By Katie Shatzer
“What would you like to be when you grow up?” my mother gently asked one evening as she combed my hair after my bath. “Do you want to be a scientist?”
Images of white lab coats and bubbling green chemicals swam in my mind, neither of which appealed to me. I was around 8 years old, and recently enamored with the musical “Grease,” so I thoughtfully responded, “I want to be a hairdresser.”
The professional merits of a beautician aside, this theme of misguided career aspirations continued as I grew older. When I came to Union, I declared a major in biology, with a double minor in chemistry and Spanish. I planned to become a neurosurgeon — just like the attractive stars of ABC’s hit series, “Grey’s Anatomy.” Clearly, I did not stay this course for long.
The positive connotations of the title “role model” suggest that such a person influences and inspires other people. A limited number of women influenced me as a child and they primarily included my mother, grandmother, teachers, pastors’ wives and fictional characters. Since I entered into adulthood, my influences grew to include professors and older female friends.
While role models for women undoubtedly exist, they are arguably constrained to fewer professions and lifestyles than are men. The women who do venture into traditionally male-dominated arenas remain marginalized, and relatively few women hold positions of high leadership within our society.
Women are senators, CEOs, judges and pastors, but they represent a minority. This means our leadership — on local, state, national and global scales — is unreflective of the population. Broadly speaking, women are not a minority, making up 50.7 percent of the U.S. population in 2008.
This situation can be evidenced on a micro-level, along with the conflicting messages it sends. At Union, the student body consists of more women than men, and almost all students are required to attend at least 14 chapel services each semester.
In the most recent semester, however, one woman spoke, while the names of 19 men appeared on the schedule. Although female students shared about mission trips on two occasions and consistently led the worship portion of the service, no female leaders outside the university were scheduled to speak. This does not detract from the women who were involved in chapel this semester, but serves to illustrate an obvious imbalance.
The belief that God ordained men to lead churches and to preach prevails at Union, in conformity to the Southern Baptist doctrine on the matter. Although this belief can be used to justify the absence of female chapel speakers, it does not account for the clarification reiterated to all students during Focus their first week at Union: Chapel is not a church service.
As a result, the belief that women should not fill positions of leadership in churches translates into a culture that discourages women from stepping up in situations that might look like churches, and few examples of female leaders are presented in this setting. Situations such as this result in a lack of diversity among role models for young women. This places limits upon young women’s conceptions of our own potential.
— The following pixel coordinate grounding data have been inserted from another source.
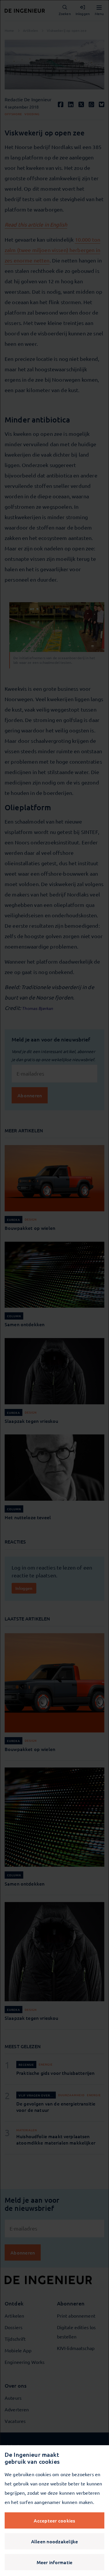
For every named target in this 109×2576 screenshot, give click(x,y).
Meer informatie (55, 2562)
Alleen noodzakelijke (54, 2541)
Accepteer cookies (54, 2520)
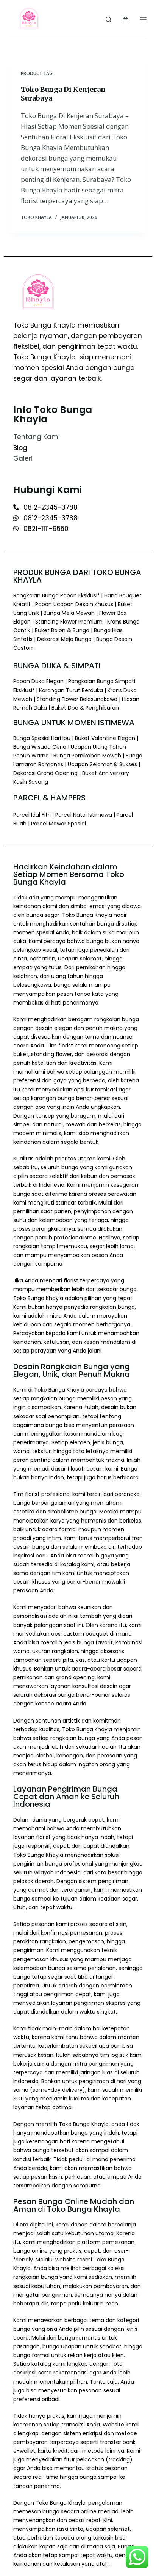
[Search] (108, 19)
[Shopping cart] (125, 19)
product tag (37, 73)
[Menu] (143, 19)
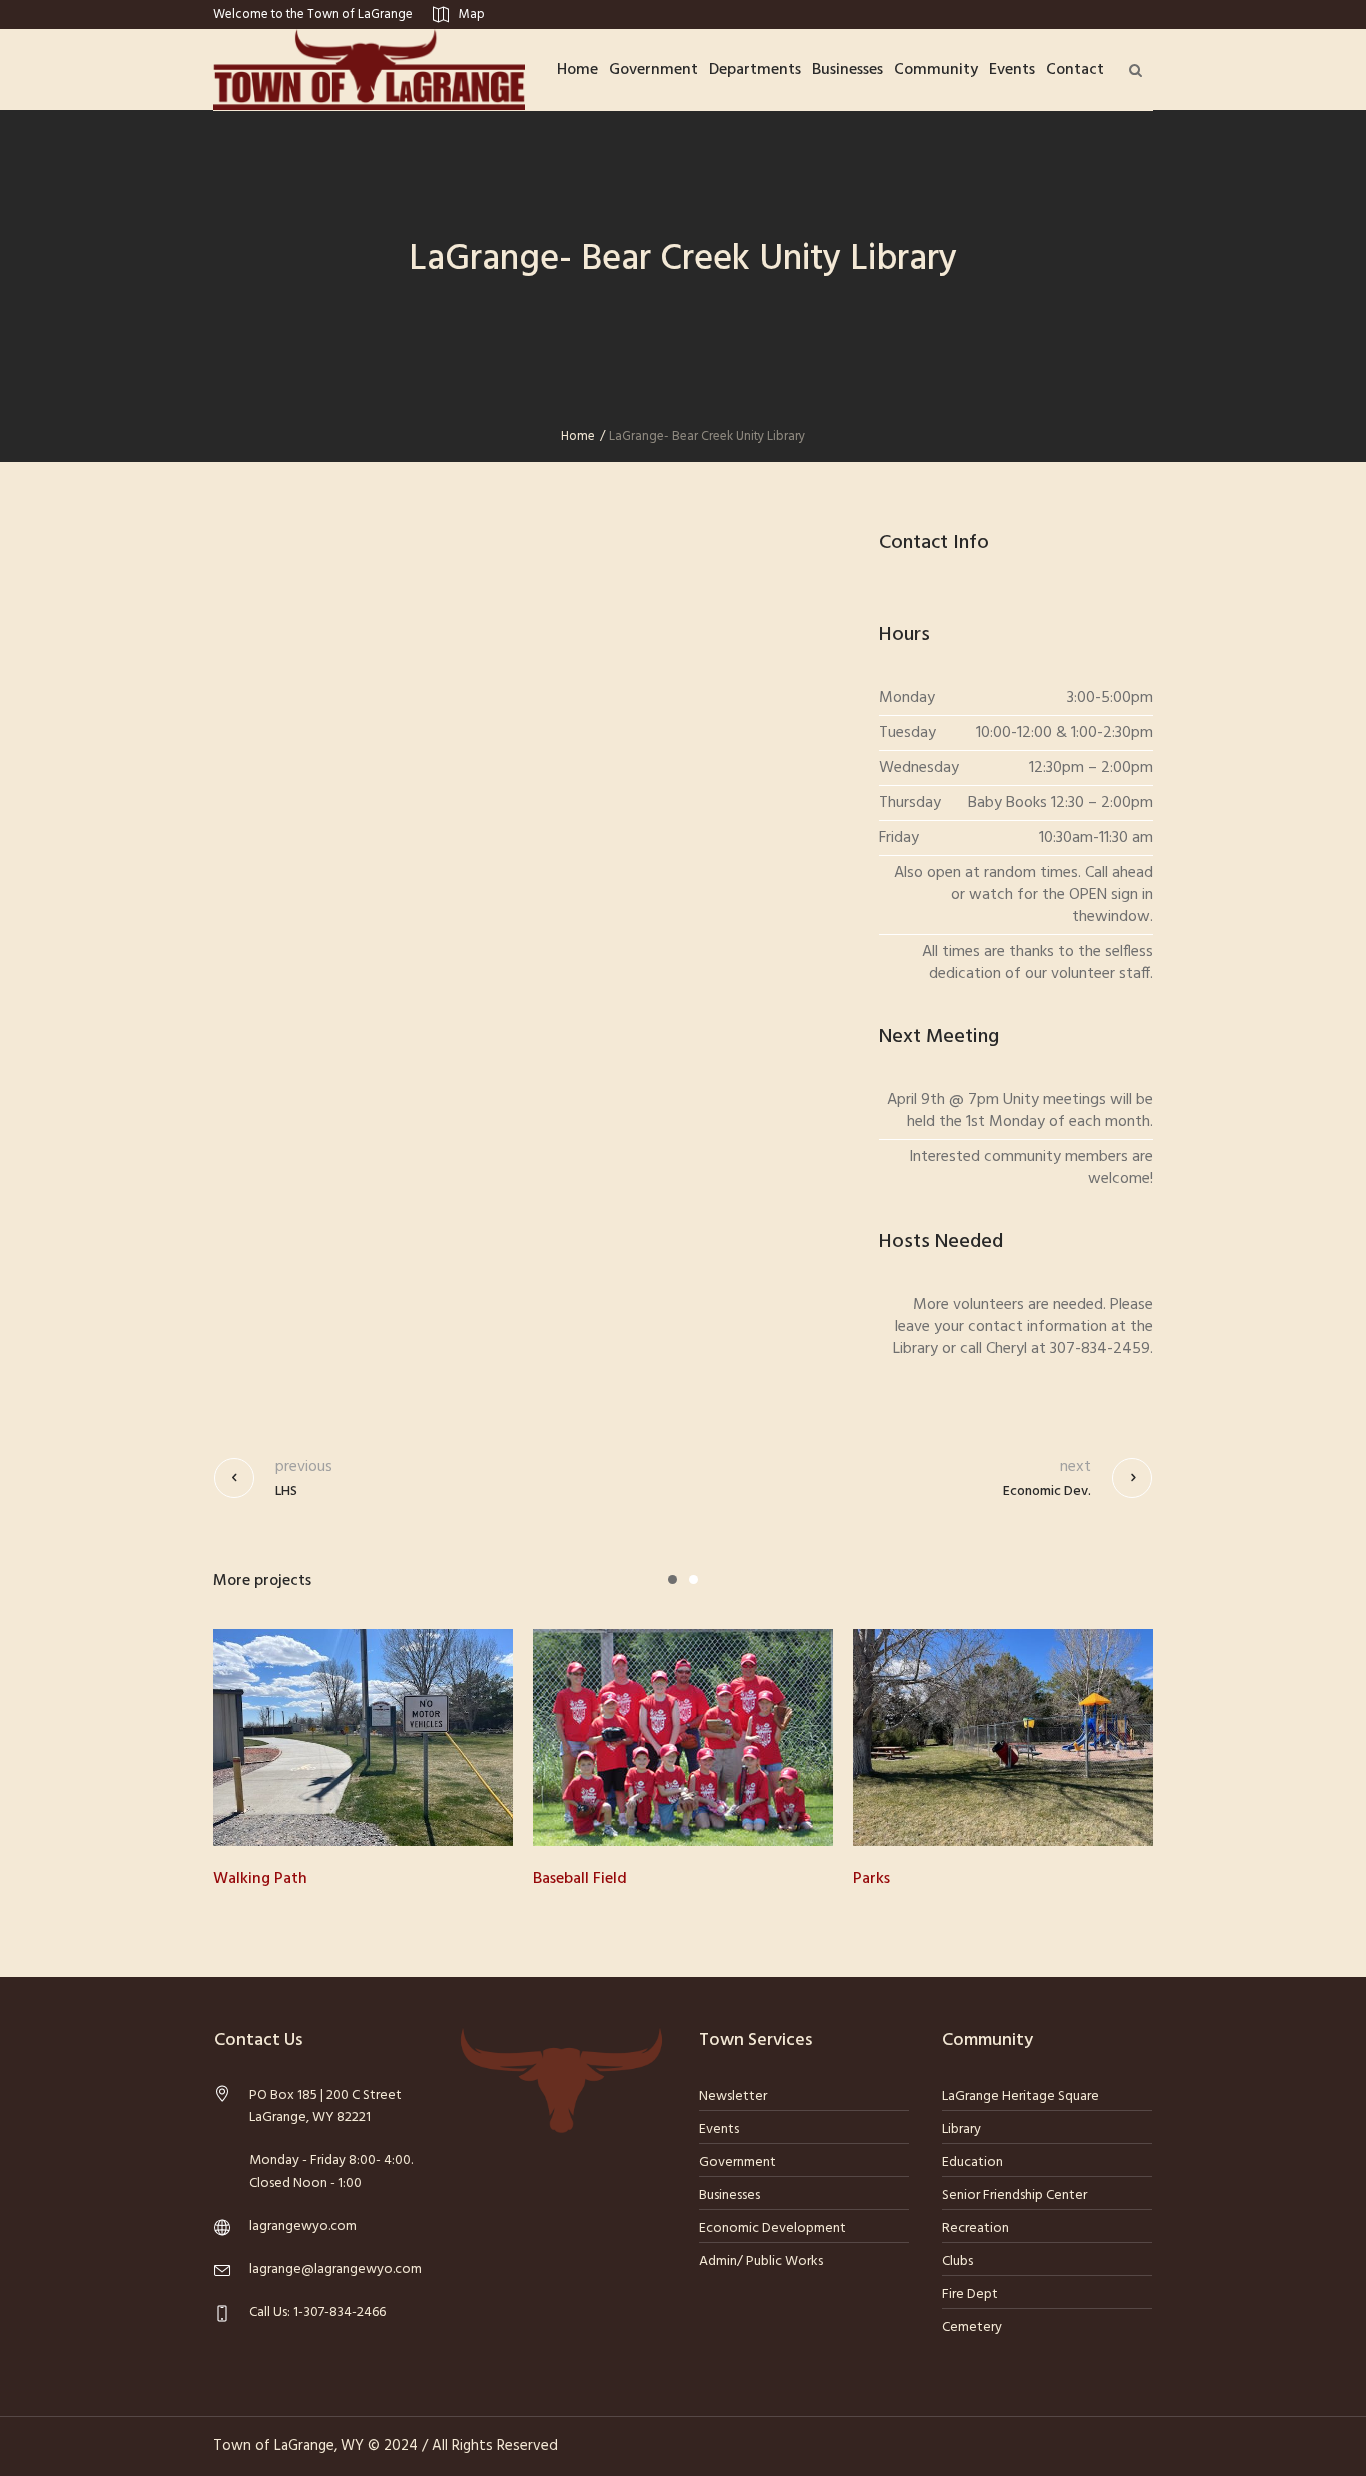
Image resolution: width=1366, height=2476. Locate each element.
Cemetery (972, 2327)
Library (961, 2129)
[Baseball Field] (381, 1737)
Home (578, 436)
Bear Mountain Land (942, 1879)
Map (472, 14)
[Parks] (701, 1737)
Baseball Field (278, 1879)
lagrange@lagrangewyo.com (335, 2269)
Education (972, 2162)
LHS (286, 1491)
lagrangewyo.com (303, 2226)
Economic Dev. (1047, 1491)
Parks (569, 1879)
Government (737, 2162)
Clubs (957, 2261)
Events (719, 2129)
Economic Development (772, 2228)
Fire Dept (970, 2294)
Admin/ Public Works (761, 2261)
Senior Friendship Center (1014, 2195)
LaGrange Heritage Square (1020, 2096)
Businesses (729, 2195)
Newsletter (733, 2096)
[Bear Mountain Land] (1021, 1737)
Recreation (975, 2228)
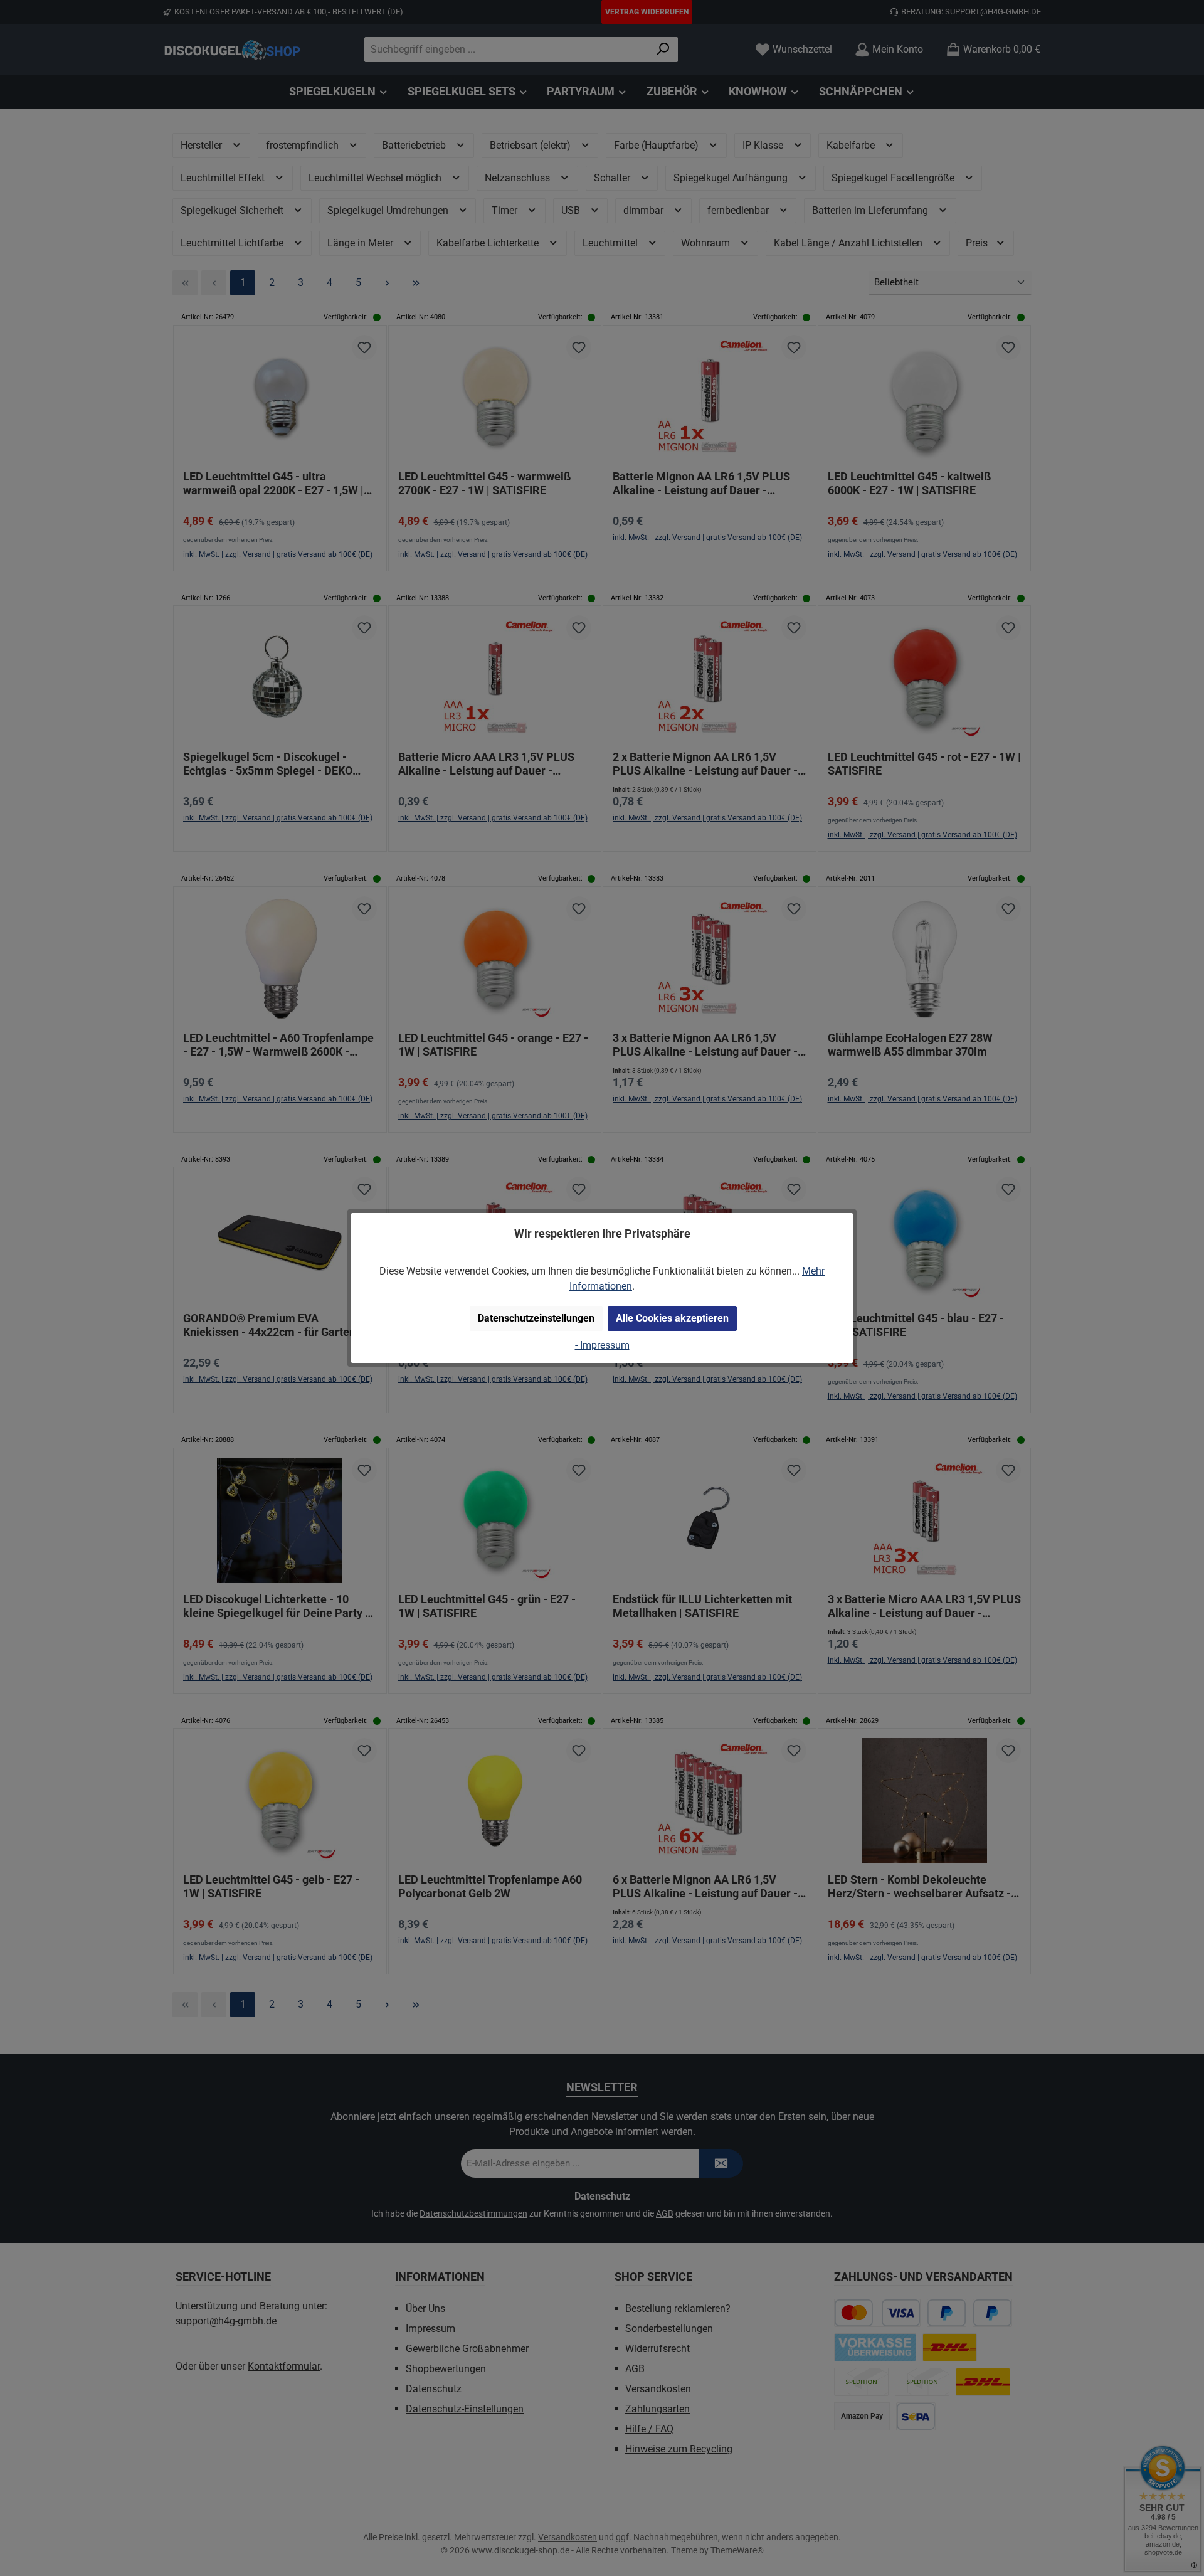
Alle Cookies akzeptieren (672, 1318)
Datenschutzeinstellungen (536, 1318)
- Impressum (602, 1345)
The reality of this is illustrated in the converse example of Secretary of State Hillary Rodham Clinton. No matter one’s stance on her political views, Clinton presents an example of a well-educated, passionate woman who continues to build a successful career. Her example has resulted in the so-called “Hillary effect,” which describes the swell in young women and even girls interested in politics, in the United States and abroad.
Many other women, joined Clinton in paving the way for a louder female voice in the political arena. But Clinton’s story stands out because her career has gone to a place no other woman’s has — a few steps away from being elected president of the United States. Although Clinton did not receive the Democratic nomination and the opportunity to be elected president, she came closer than any other woman before her.
In its 82nd year, the Academy of Motion Picture Arts and Sciences awarded the first woman the Academy Award for Best Director. Kathyrn Bigelow, director of Best Picture winner “Hurt Locker,” now serves as a role model for women interested in film, demonstrating that women possess equal capacity to direct an outstanding film.
We need female role models in every arena of society, from the traditional place of the home to less conventional workplaces, inspiring women to imagine new roles in which they can flourish. Our responsibility as women lies in taking advantage of our rights and talents and becoming role models.
Rather than lament a lack of good examples, we should celebrate our opportunity to be pioneers in whatever interests us — from ministry, politics and film to education, communications and motherhood.
The importance of including female leaders in our society in a broader way is tied to our recognition and affirmation of women’s potential. In a sense, if we do not value the diverse abilities of women, then we exclude a monumental amount of human potential. We also rob ourselves of the valuable input of female perspectives.
We need to be like my mother, who pushed me to view myself as a scientist, and later a writer — because she knew her cross-eyed, bifocal-wearing daughter would surely be a beauty school dropout.